• **Exercise requirements**: Begin at the line containing "You are a computer-use" and give again every line to the end of the records, exactly, without the pictures.
[Opening Provided material section]
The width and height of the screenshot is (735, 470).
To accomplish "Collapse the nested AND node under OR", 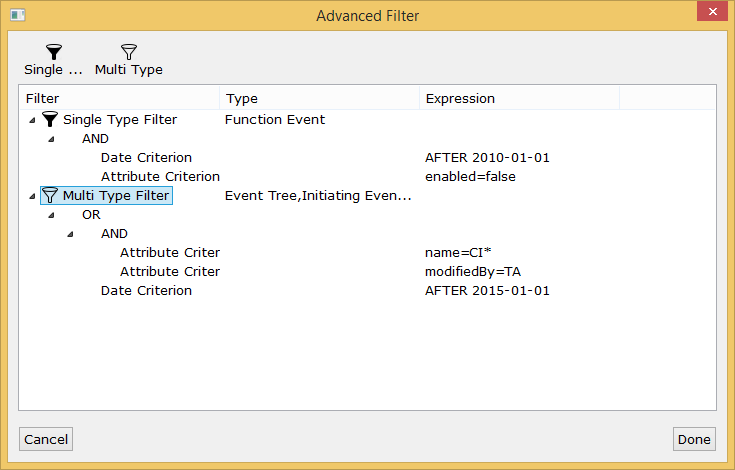I will click(x=70, y=234).

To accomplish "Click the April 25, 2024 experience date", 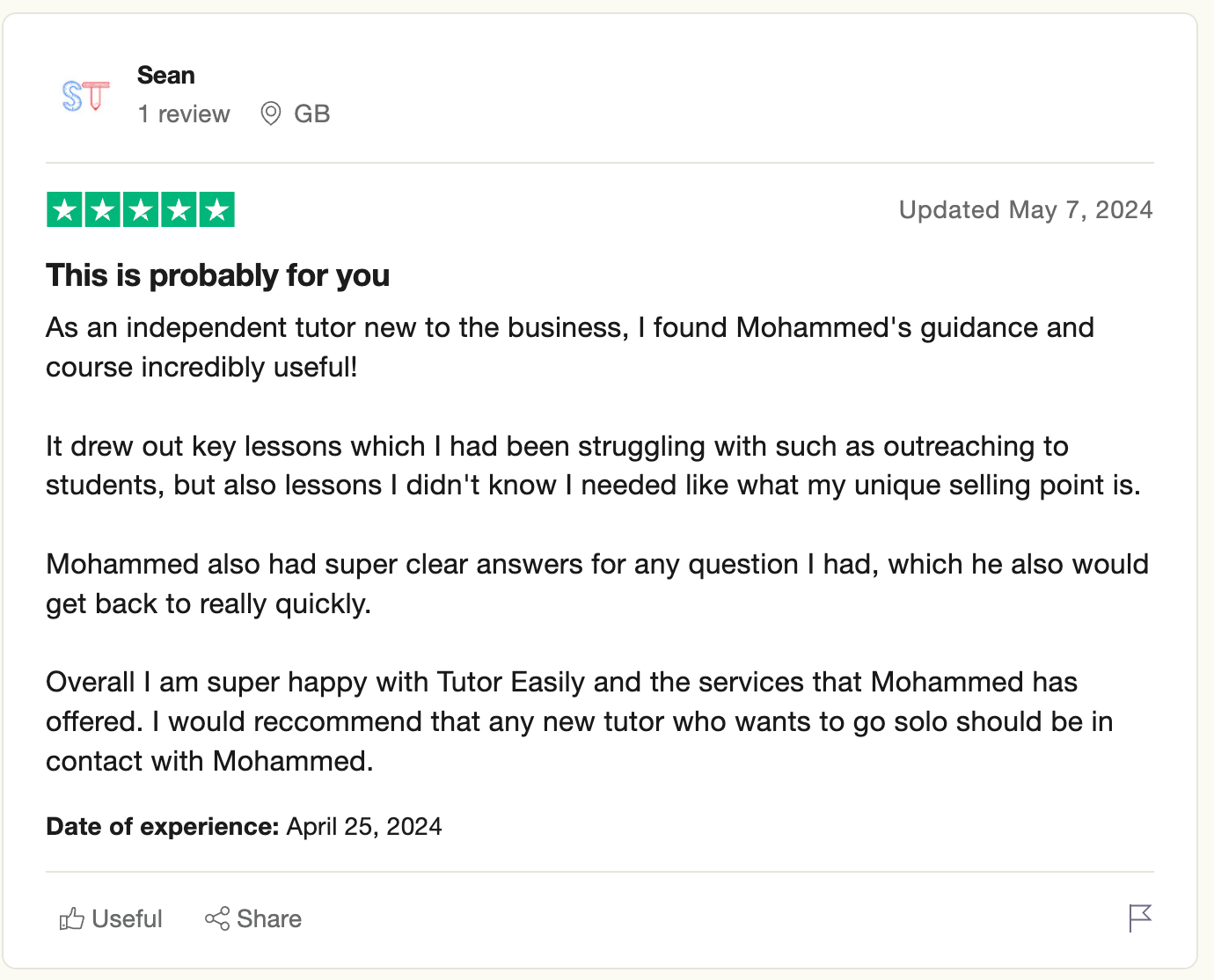I will tap(364, 827).
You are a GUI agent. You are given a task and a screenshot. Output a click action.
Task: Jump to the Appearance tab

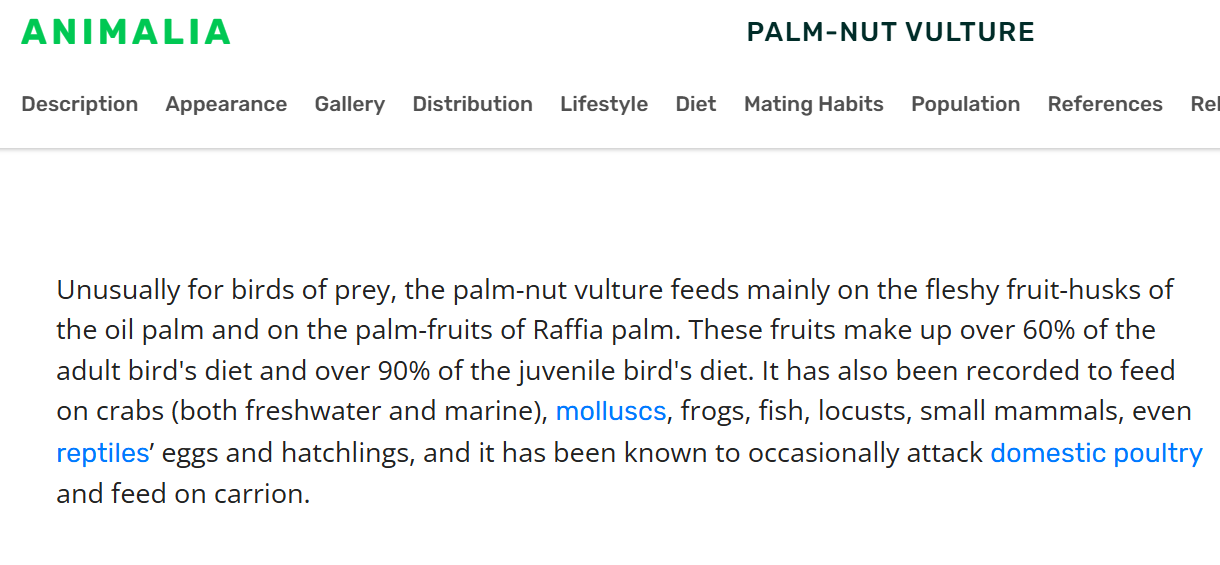pos(226,104)
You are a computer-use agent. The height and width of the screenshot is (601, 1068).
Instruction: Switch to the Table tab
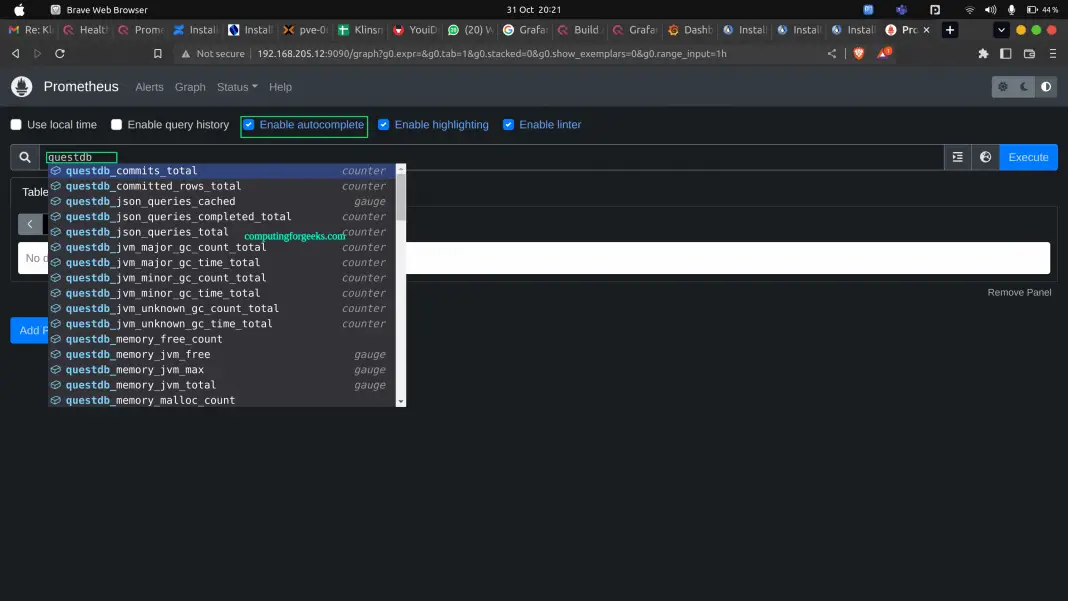(33, 192)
[Closing Provided material section]
• **Response box**:
You are a computer-use agent. The height and width of the screenshot is (601, 1068).
Instruction: Switch to the Table tab
(33, 192)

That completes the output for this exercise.